At the start of the year the BBC news site reported on the century predictions made by John Elfreth Watkins Jr., an American civil engineer. In 1900 he wrote an article "What may happen in the next hundred years" published in the Ladies Home Journal speculating about the impact of technology in the year 2000, some of these predictions turned out to be extraordinarily perceptive.
Among the predictions that stand out are descriptions of:
-A wireless telephone service which supports global communications (reflected in today's mobile telephone network)
-The electrical transmission of camera images around the world (today's TV network)
-150mph Train travel (even in 1900 possibly no one in history had travelled at 100mph in any mode of transport)
-Home heating, free of smoke and without the need of a furnace (gas and electric central heating)
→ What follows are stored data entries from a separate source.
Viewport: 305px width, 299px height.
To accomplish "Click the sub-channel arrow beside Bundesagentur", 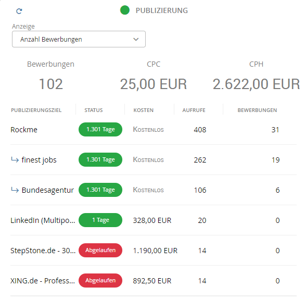I will tap(15, 190).
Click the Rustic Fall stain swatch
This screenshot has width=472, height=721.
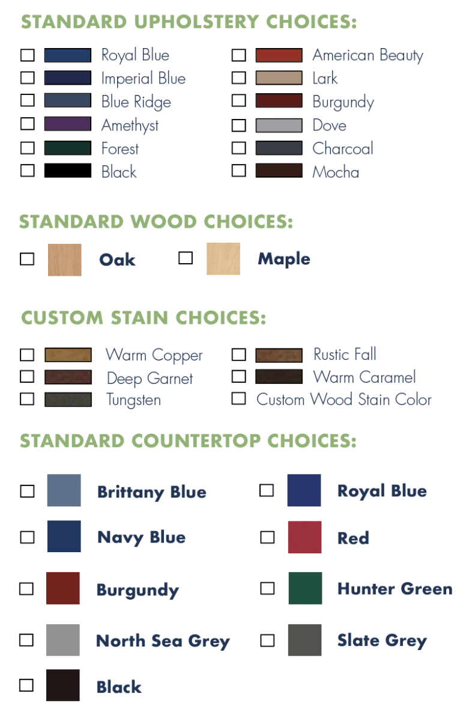(x=279, y=354)

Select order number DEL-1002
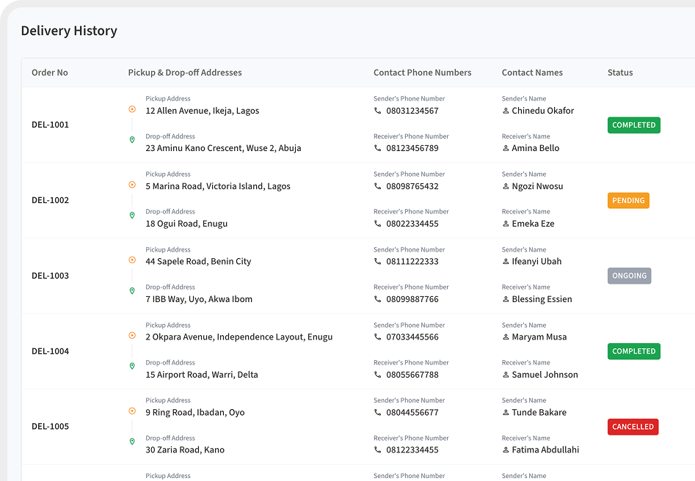(50, 200)
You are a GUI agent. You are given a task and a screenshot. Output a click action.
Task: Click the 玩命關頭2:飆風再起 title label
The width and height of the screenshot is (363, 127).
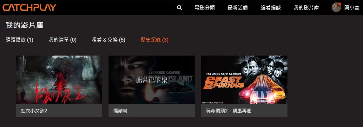tap(229, 111)
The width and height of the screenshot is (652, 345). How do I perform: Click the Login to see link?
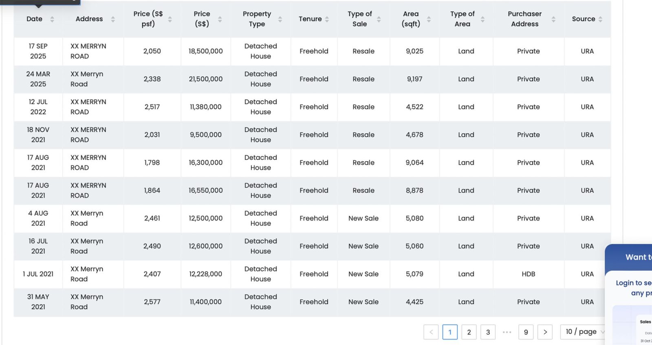pos(633,283)
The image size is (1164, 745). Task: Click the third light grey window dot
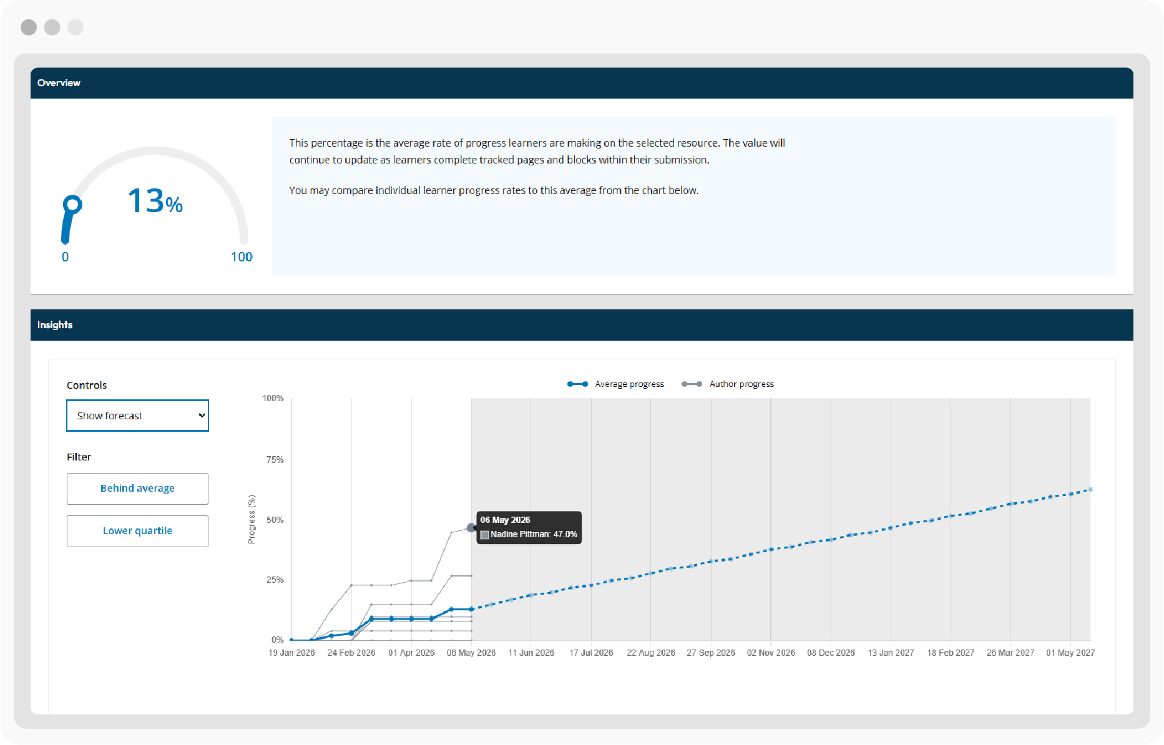click(76, 27)
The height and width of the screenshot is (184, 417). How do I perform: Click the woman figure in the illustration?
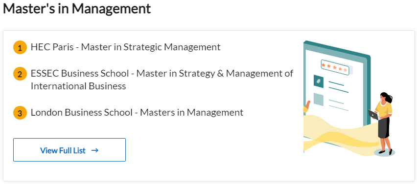tap(382, 123)
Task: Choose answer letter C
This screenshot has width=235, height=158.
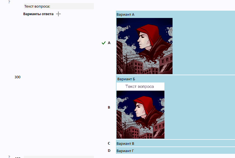Action: (x=109, y=143)
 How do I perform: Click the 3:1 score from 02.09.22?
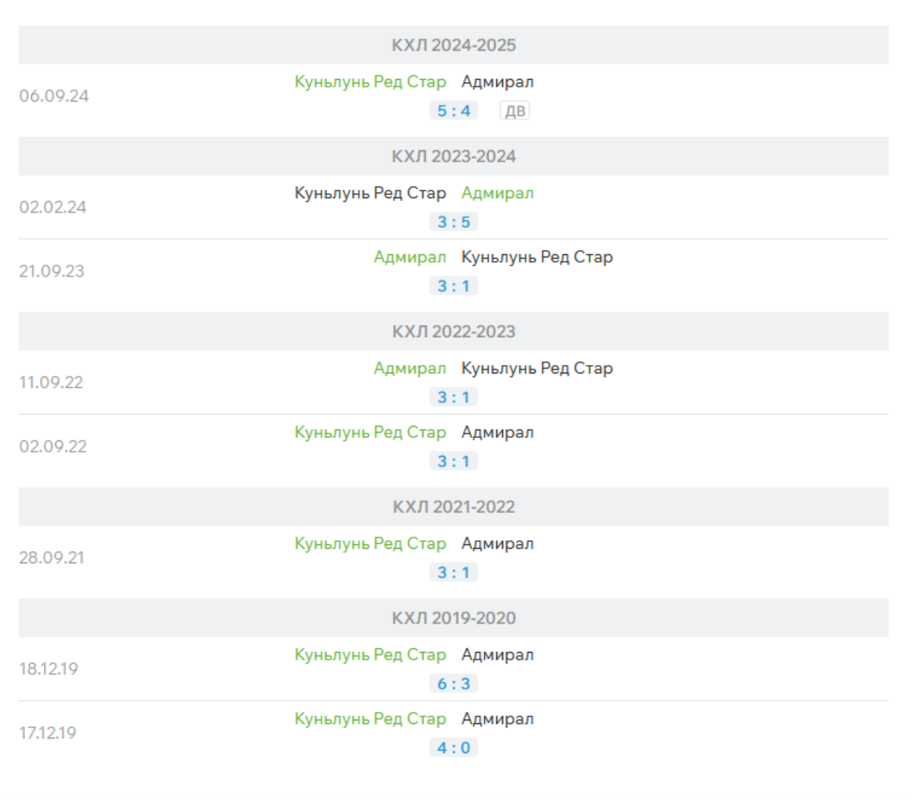click(x=453, y=461)
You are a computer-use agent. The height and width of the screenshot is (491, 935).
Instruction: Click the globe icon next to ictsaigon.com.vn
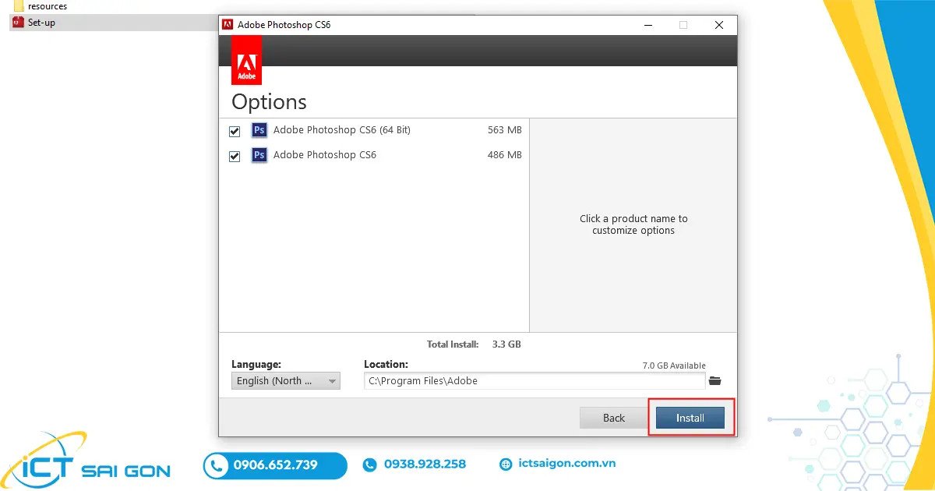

-Refrigerated transport of food (a visit to a supermarket reveals foodstuffs from around the world)
There were a number of things he did get very wrong like suggesting that people would walk 10 miles a day and that mosquitoes and flies would be eradicated! In any long view prediction these misses are to be expected, but even taking these into account his overall perceptiveness is impressive.
What I think is most interesting about Watkins is not what he got right but his way of thinking about future technology. I think his success is based on an approach characterised by:
- A sense of what people really want technology to do for them Watkins had an insight into the burdens and chores of everyday life that people would gladly be free of - like storing heating fuel and shovelling it into a fire, or eating only local seasonal foods.
- The view that markets shape and influence technological development. This is perhaps a consequence of Watkins living in an industrialising democracy with a growing consumer base.
- A historical sense of the role of technology. As an engineer in a young nation he may have been acutely aware of how technology had shaped its development. For example the role the printing press played in enabling the revolt in the Revolutionary War (being the social media of the day). The American Civil War demonstrated the use of the telegraph and photography. Being perhaps the first media war, the Union Army had to work with the newspapers, and reporters telegraphed their reports to their editors in the cities. And the Union Pacific railway line completed in 1869 linking the Eastern US with the Pacific Coast, less than a hundred years after the declaration of independence.
It is tempting to dismiss the many features of today's world that Watkins completely missed, for example movies,the air age, rocketry, and plastics. But these perhaps give us a handle on the difficulties he faced looking into the deep future:
- Living in an age of specialisation. The scale of 19th and 20th century science required scientists and engineers to specialise, and the volume of new knowledge made it impossible for anyone to keep completely abreast of progress.
- The limits of imagination. When Watkins predicted television he possibly did not imagine that a popular use would be to watch pre-recorded acted stories (movies). This is not to say that he couldn't have conceived what became perhaps the defining creative form of the 20th Century. Similarly, I have little doubt that in the 22nd century there will be forms of entertainment that will make today's 3D movies and video games seem as quaint as silent movies seem to us. It's just that I just can't imagine it.